Over half of the people in the test managed to have a lucid dream, which also happens to be a record-breaking rate of success in only a week, without using any method of external intervention, like electrical stimulation, etc…
And for those that don’t know, a lucid dream is when you are dreaming, but you are aware that you are dreaming and you can influence your dream to some extent and how it unfolds, almost like you own personal virtual experience.
It was once considered by many as a myth and just not possible, but now science has proven that lucid dreaming exists, and even confirmed methods to increase the likelihood that you can have one!
But there is a downside, in some cases, there is advanced equipment needed, and some techniques are not reliable at all, which is unfortunate, to say the least as who doesn’t enjoy their own personal dream experience…
Furthermore, we now consider that lucid dreams can be a very useful tool to help us heal after traumas and to control and re-model behaviors.
Dr Denholm Aspy of the University of Adelaide considered if combining techniques would bring greater success…
Aspy took 169 participants and gave them specific instructions in techniques on how to develop the skill to lucid dream. One of these is called reality checking, to regularly check to see if you are “in reality”, i.e. not dreaming.
Mnemonic induction of lucid dreams (MILD) makes participants set some alarms that wake them after five hours and recite:
“The next time I am dreaming, I will remember that I’m dreaming”

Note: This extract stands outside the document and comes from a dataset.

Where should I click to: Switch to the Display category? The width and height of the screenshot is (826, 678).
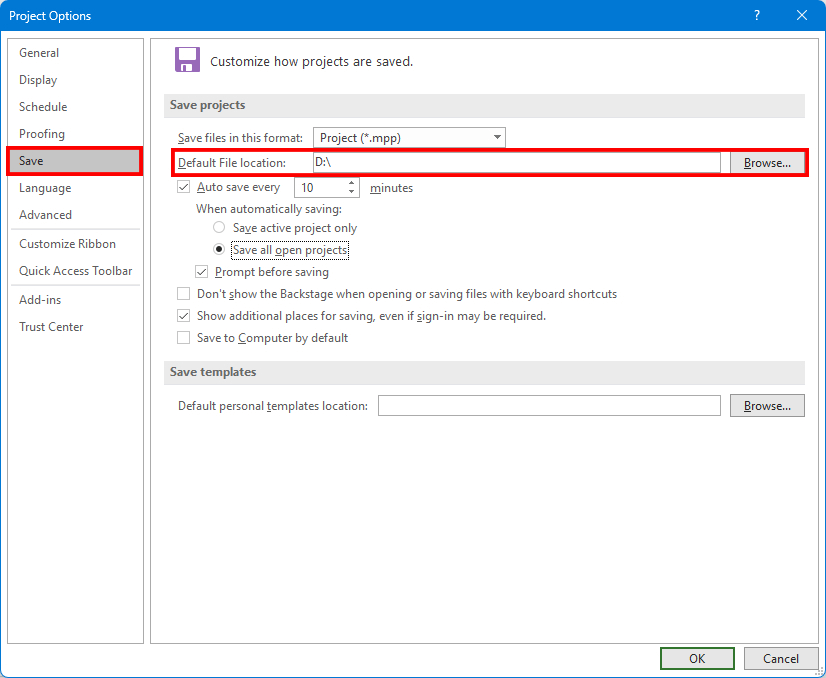point(37,79)
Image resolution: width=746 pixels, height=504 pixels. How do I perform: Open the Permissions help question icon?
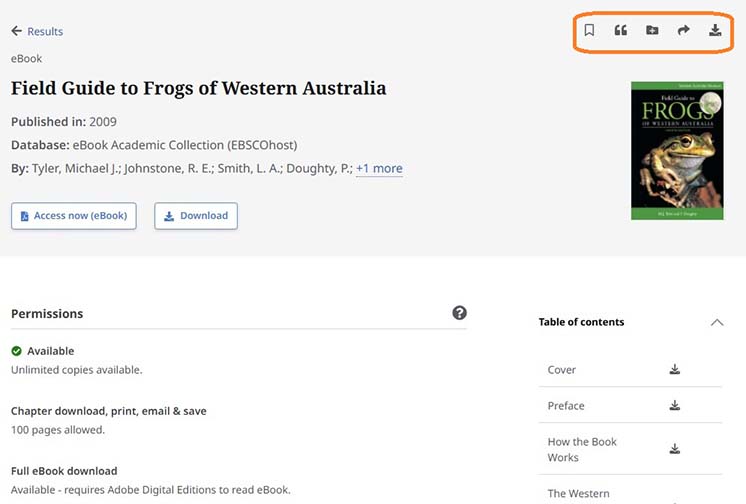click(x=459, y=313)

…then they go back to sleep. MILD practitioners also vividly imagine what it would be like to be in a lucid dream, to promote the success of it.
Aspy says in his journal, called “Dreaming” that reality testing on its own produced no benefit, but those people who actually tried it combined with reality testing and MILD, 53% had a lucid dream during the trial period, totting up to about 17% success each night.
Apparently, as he said, this well exceeds any previous study conducted, without interventions like masks that shine lights in people’s eyes on detecting REM sleep, etc…
Interestingly enough about 55% of people have a naturally occurring lucid dream during their lifetime, but it’s still pretty rare for most people, happening very few times, without any control over it.
Aspy said he got to be fascinated about lucid dreaming after having one as a child, and he changed his psychology Ph.D. from studying non-verbal communication after having a lucid dream the night before he was to begin his doctorate, wow now that is life-changing!
Lucid dreamers on the whole wake up pretty fast, but they can slowly learn to extend the time before they wake up for up to an hour, give or take!